Joe’s brow raises thoughtfully. “Look, I get that you’ve got a family dynamic I don’t know nothing about, but I gotta wonder if you’ve even tried to have a serious conversation with her. Like, how much of what you just said is reality, and how much of it is just you regurgitating something your father said?”
His question stops me cold. The sneering mani-pedi comment was a direct quote from my father.
He shakes his head. “Sorry. I just…I wish I had been given the opportunity to know my mother. My father only ever said that she was a stupid whore who abandoned me and whose only decent contribution to the world was that she had a son instead of a daughter.”
Fuck.
“That’s awful. I’m sorry, Joe.”
He lifts a shoulder, trying to brush it off, but the hurt is visible just under the surface. “I’m just saying—maybe check your assumptions while you have the ability to.”
“I will. Thank you.”
I make a mental note to check-in on my mother as we walk along in silence.
After a few minutes, Joe turns to me. “Where are we? I mean, within Central Park?”
Grateful for the change in subject, I shrug, looking around. “We’re in the Ramble. Is there anything you want to look at in particular?”
“There a place where we can feed the ducks?”
I smile, looking sidelong at this ex-mobster. “Yeah, we can feed the ducks.” I point out the path we should follow. “This will take us to the Bow Bridge. You’re not supposed to feed them, but you can usually find someone who’ll sell you something better than potato chips or whatever.”
He grins. “Black market duck food? This I gotta see.”

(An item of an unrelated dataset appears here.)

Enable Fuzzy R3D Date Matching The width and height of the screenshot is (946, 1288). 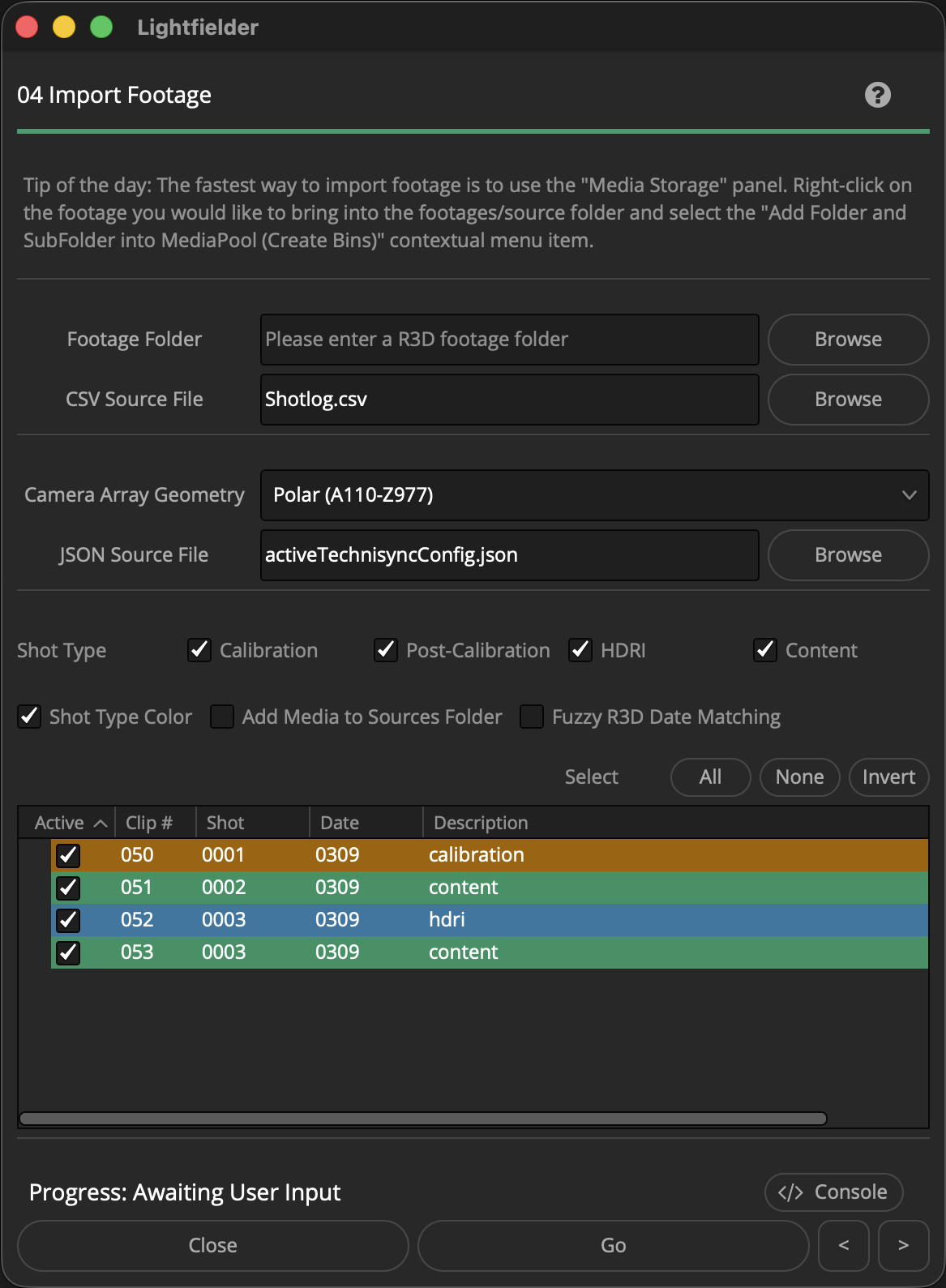532,717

When we arrive at the bridge, the morning sun shines in his eyes and sets fire to the edges of his hair. It’s enough to make me breathe a little funny.
Just as I’m trying to remember how a respiratory system works, a little girl, maybe three or four, walks up to him with a bag full of feed in her grubby hands. She holds it up like a present, and he smiles down at her, causing her to giggle.

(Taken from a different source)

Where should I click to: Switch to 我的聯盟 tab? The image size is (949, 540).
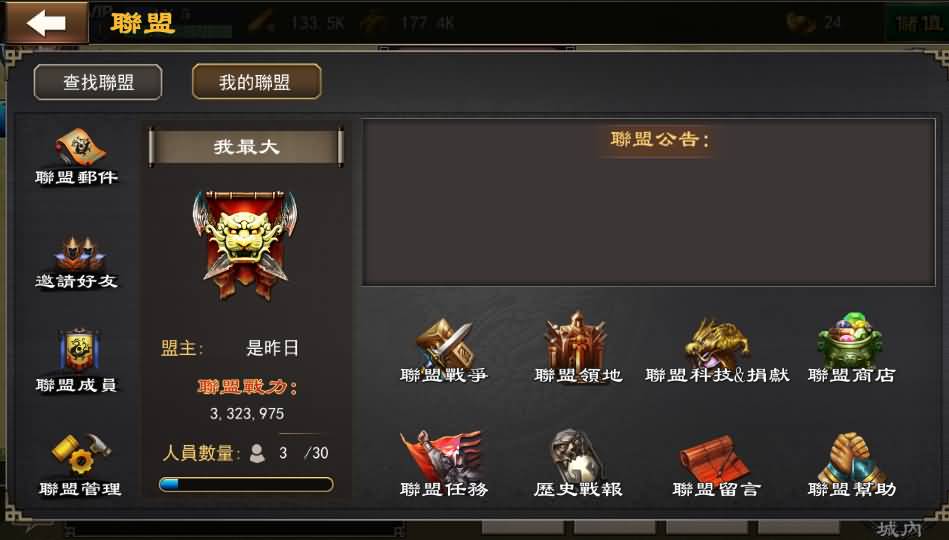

Sweet girl, I know the feeling.
Her mother follows straight away, grinning up at Joe. “She likes to offer the food to big strong men because they’ll throw it farther into the lake.”

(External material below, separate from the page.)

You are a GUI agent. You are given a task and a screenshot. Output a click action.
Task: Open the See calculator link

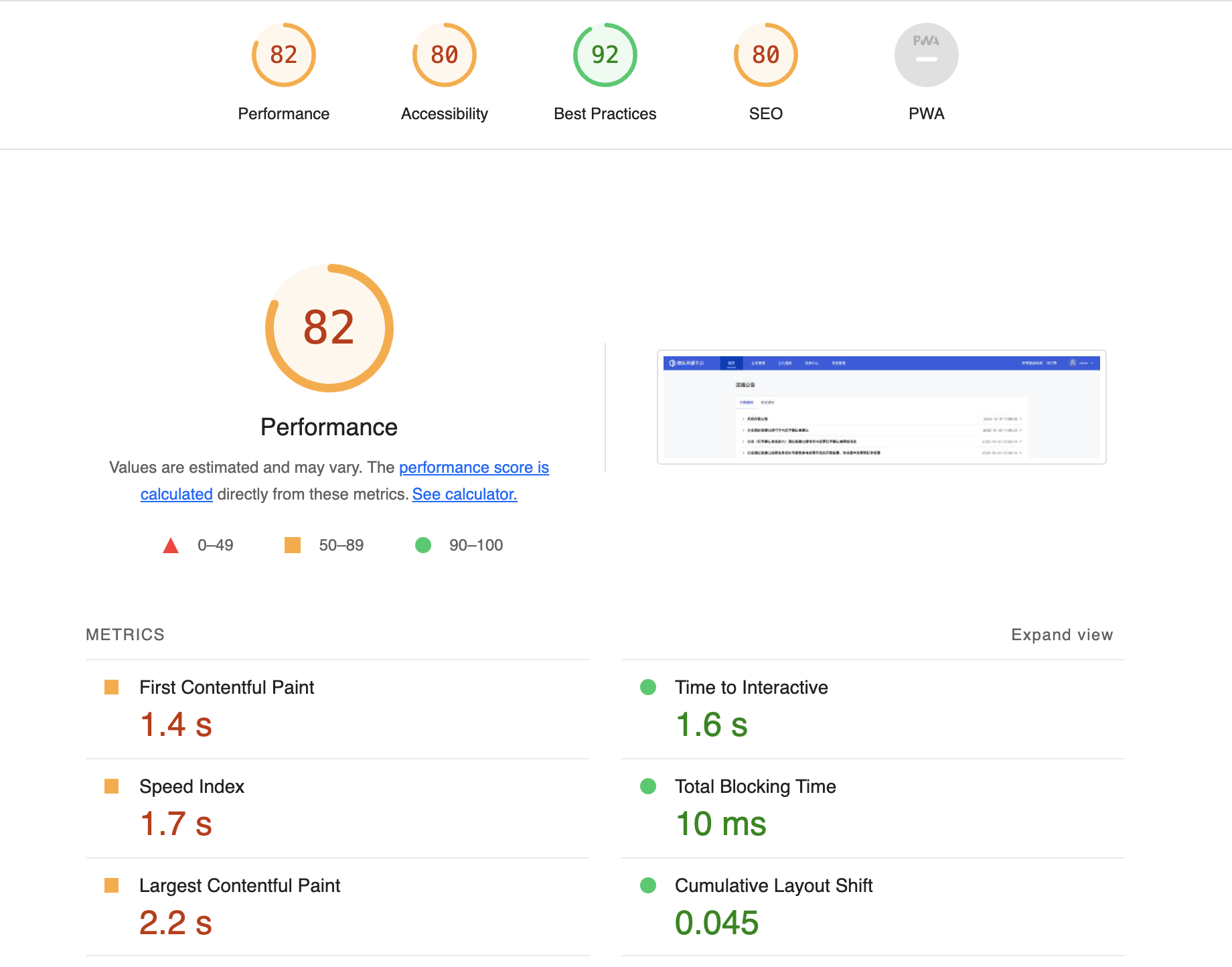click(464, 494)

Or maybe her little girl is trying to lure handsome men into her mother’s lair.
Joe does the thing that Joe always does and brightens everything around him. Obliging the little girl, he reaches into her bag and scatters the feed far into the lake. A small flotilla of ducks follows the arc of his throw, some of them flying low across the water to get to the pellets before they sink.
The little girl screeches in delight, clapping her hands together, dropping some of the duck feed on the ground at her feet. A few enterprising ducks come up close, and she screams again, backing straight into Joe. He prevents her from falling, and she wraps her chubby arms around his hands, gripping him tight until her mother manages to coax her away with sliced apples and caramel dipping sauce.
As Joe dusts the duck feed and kid dirt off his hands, I sidle up next to him, murmuring, “If that mother runs out of the caramel dipping sauce, we might have a hostage situation on our hands.”
Joe laughs, his eyes crinkling at the corners. “Too right.”
Does he smell this good naturally, or is that some kind of fragrance? Before I can ask, the mother thanks us for amusing her daughter, then blessedly leaves us be.
That’s right, lady. Keep walking.
Joe watches them leave with a soft smile, and I can’t leave well enough alone.
“You were good with that little girl. You want kids?” I ask, tossing a few stray pellets of feed into the water.
Laughing as the ducks scramble over each other to get to the food, he answers, “Yeah, I love kids. With the right guy…I could see it.”
Even though I already knew he wasn’t straight, his easy confirmation sends a bolt of something—energy, emotion maybe—through my chest.
“Yeah, me too,” I say, the truth tumbling quietly from my lips.
Joe, still looking out over the water, exudes calm acceptance. “The kids or the guy?”